**YOUR GOAL:** Taking the lines below one at a time, count those with the string "resolution" and give the result alone.

[Data extracted from a collection]
=== Section Start ===

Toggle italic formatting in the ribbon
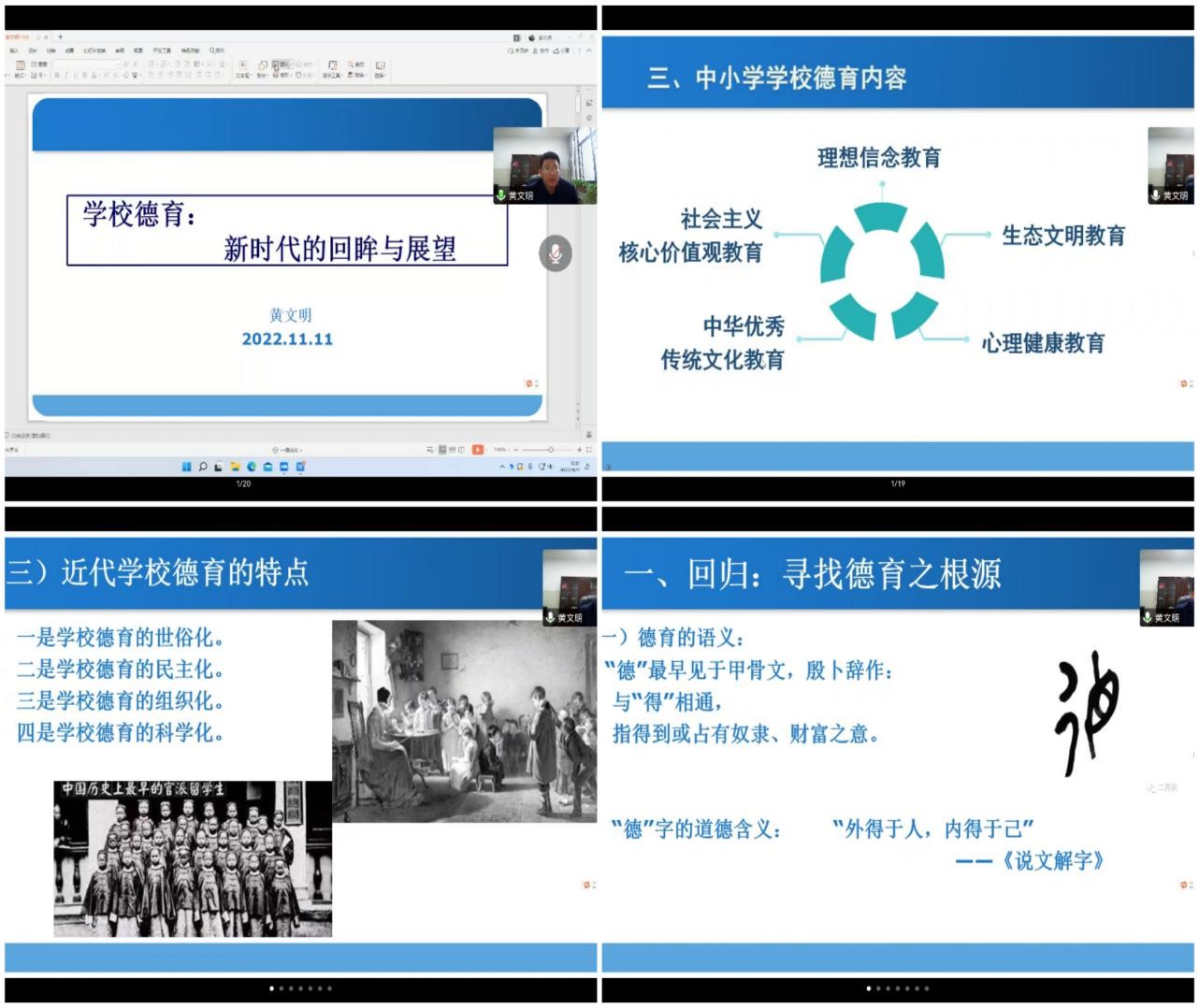The image size is (1199, 1008). [65, 75]
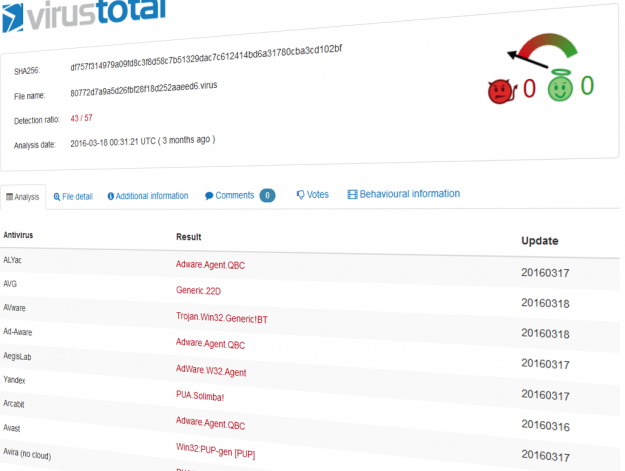This screenshot has height=471, width=625.
Task: Switch to the File detail tab
Action: (x=72, y=197)
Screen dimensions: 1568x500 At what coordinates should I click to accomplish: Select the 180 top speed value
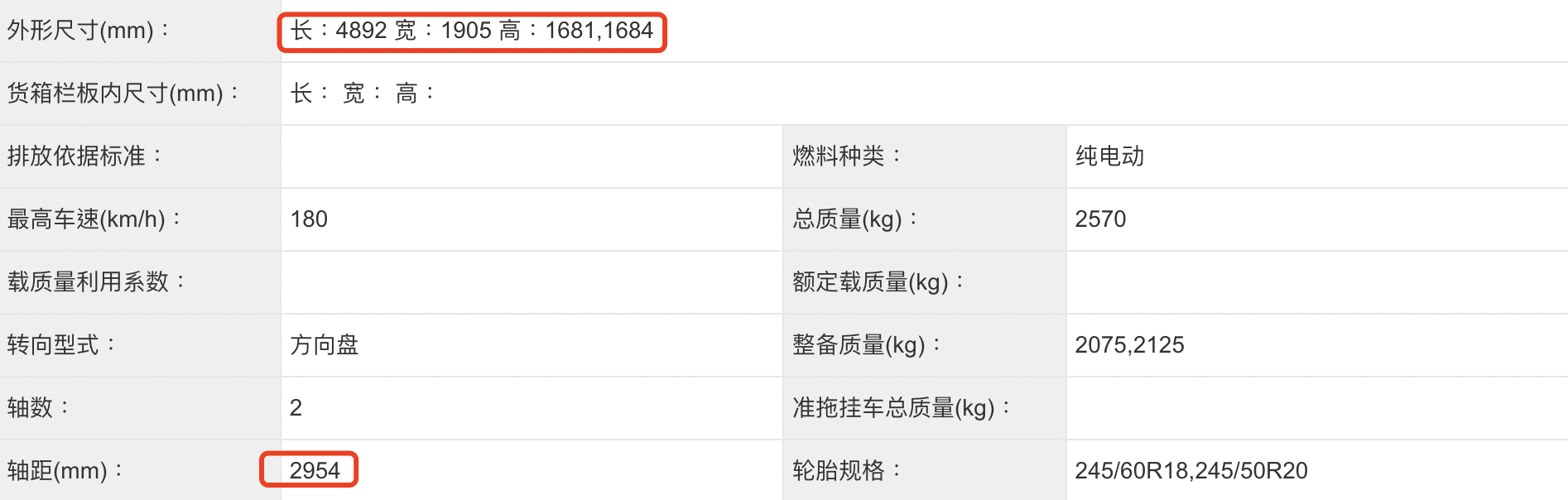309,219
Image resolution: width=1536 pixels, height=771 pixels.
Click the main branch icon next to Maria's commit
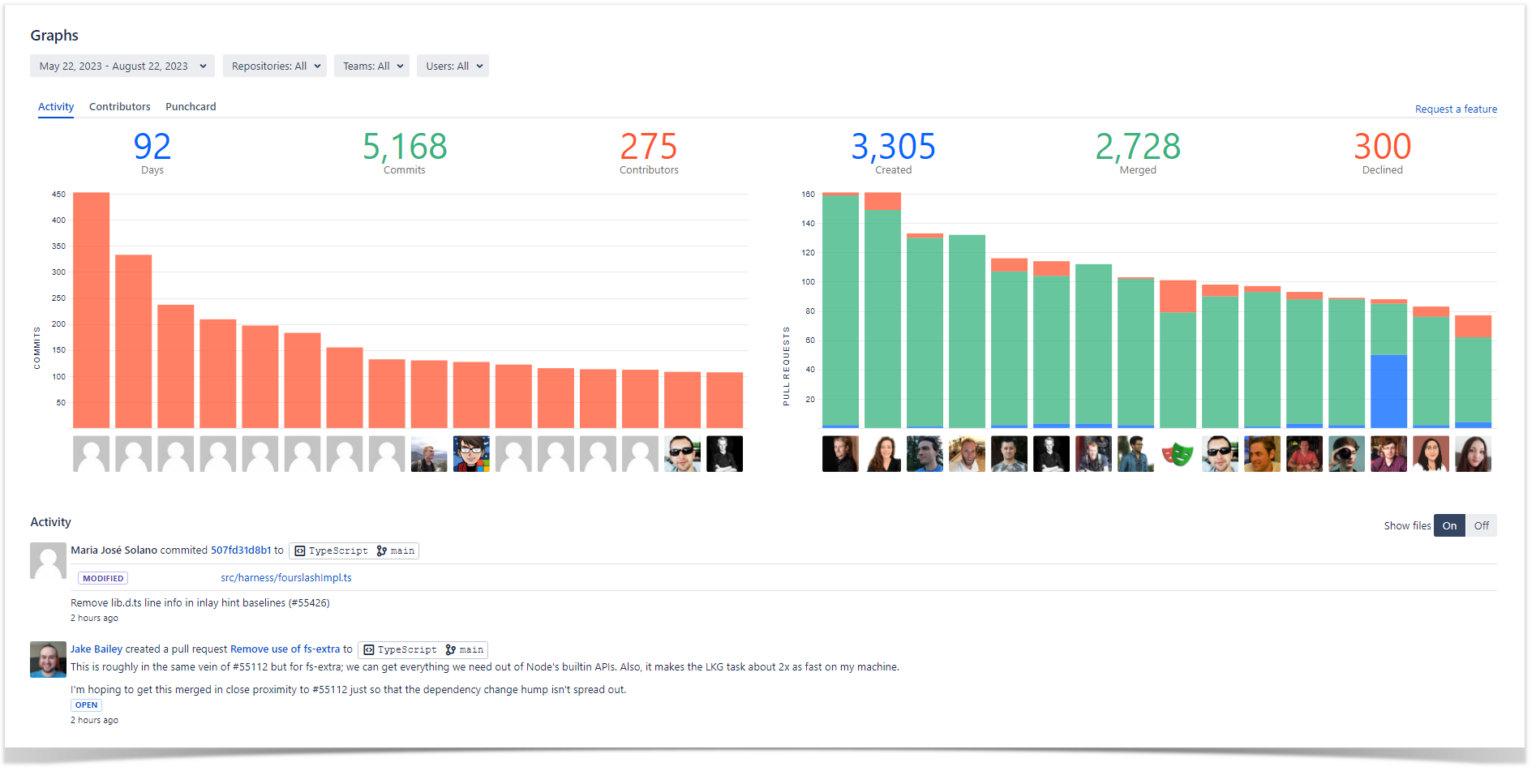click(x=383, y=550)
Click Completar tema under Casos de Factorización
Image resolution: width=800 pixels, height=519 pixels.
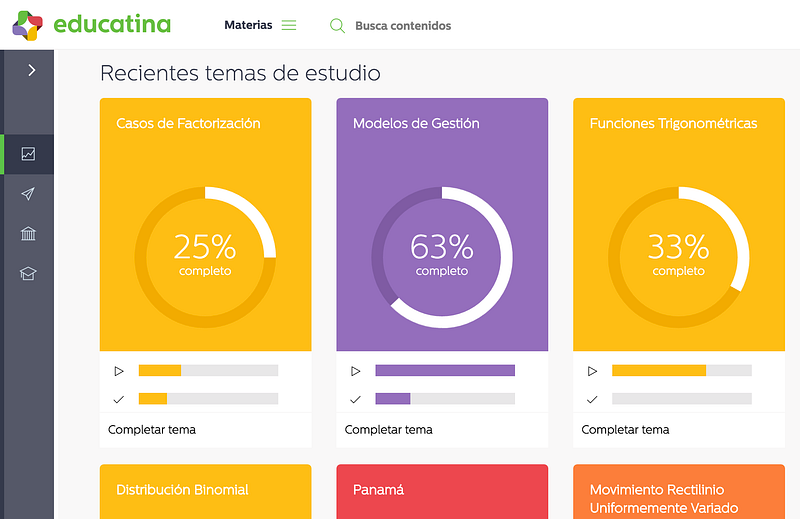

=== Section End ===

**RESULT BELOW:** 2